Shakespeare had a large vocabulary, but it still wasn’t enough to express his thoughts. In his article “This is Your Brain on Shakespeare“, Daniel Honan writes,
“In all of his plays, sonnets and narrative poems, Shakespeare used 17,677 words. Of these, he invented approximately 1,700, or nearly 10 percent. Shakespeare did this by changing the part of speech of words, adding prefixes and suffixes, connecting words together, borrowing from a foreign language, or by simply inventing them.”
It’s no wonder that students reading Shakespeare can be frustrated – the guy invented words arbitrarily to suit his needs. Shakespeare wasn’t crazy – no in fact he was actually a genius for inventing words. The time it takes for the brain to invent the language and for readers to logically figure out meaning leads to a more intelligent brain, according Honan and Davis.

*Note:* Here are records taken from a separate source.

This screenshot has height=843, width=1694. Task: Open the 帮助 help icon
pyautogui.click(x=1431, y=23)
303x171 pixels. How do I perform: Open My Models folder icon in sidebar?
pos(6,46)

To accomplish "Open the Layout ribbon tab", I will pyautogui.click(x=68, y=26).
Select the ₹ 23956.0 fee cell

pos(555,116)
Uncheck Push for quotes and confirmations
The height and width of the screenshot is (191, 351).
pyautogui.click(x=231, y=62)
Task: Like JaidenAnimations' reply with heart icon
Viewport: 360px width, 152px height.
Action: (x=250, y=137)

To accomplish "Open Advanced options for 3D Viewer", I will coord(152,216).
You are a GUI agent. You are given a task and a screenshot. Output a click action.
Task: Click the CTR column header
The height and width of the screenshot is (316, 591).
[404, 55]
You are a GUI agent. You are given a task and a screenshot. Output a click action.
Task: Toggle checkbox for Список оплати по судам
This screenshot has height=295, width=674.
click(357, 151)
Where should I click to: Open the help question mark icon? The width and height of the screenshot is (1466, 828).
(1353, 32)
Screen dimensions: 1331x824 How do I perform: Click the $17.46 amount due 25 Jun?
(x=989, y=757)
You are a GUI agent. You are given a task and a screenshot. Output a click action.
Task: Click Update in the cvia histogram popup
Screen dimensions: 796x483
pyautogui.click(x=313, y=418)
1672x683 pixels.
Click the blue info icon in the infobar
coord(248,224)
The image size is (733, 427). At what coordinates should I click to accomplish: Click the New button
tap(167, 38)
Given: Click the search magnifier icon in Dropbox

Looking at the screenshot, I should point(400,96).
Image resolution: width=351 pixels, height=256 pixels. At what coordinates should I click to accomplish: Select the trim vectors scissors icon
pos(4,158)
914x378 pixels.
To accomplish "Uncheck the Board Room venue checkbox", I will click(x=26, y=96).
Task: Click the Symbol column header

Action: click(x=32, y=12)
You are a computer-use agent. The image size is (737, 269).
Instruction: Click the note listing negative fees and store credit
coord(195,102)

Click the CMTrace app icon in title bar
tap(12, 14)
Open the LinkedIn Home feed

Honan’s article explores scientifically the effect creative language (like Shakespeare’s invented language) has on the brain. He taps into the research of Philip Davis from the University of Liverpool’s School of English to illustrate the connection between creative language and the brain.
For Davis, we need creative language “to keep the brain alive.” He points out that so much of our language today, written in bullet points or simple sentences, fall into predictability. “You can often tell what someone is going to say before they finish their sentence” he says. “This represents a gradual deadening of the brain.”
So your high school English teacher was right – learning Shakespeare will be applicable to your future. The more Shakespeare you know, the strong your brain will be. And a strong brain leads to more knowledge retention and perhaps, as Davis hopes, to help reduce memory loss in those with dementia.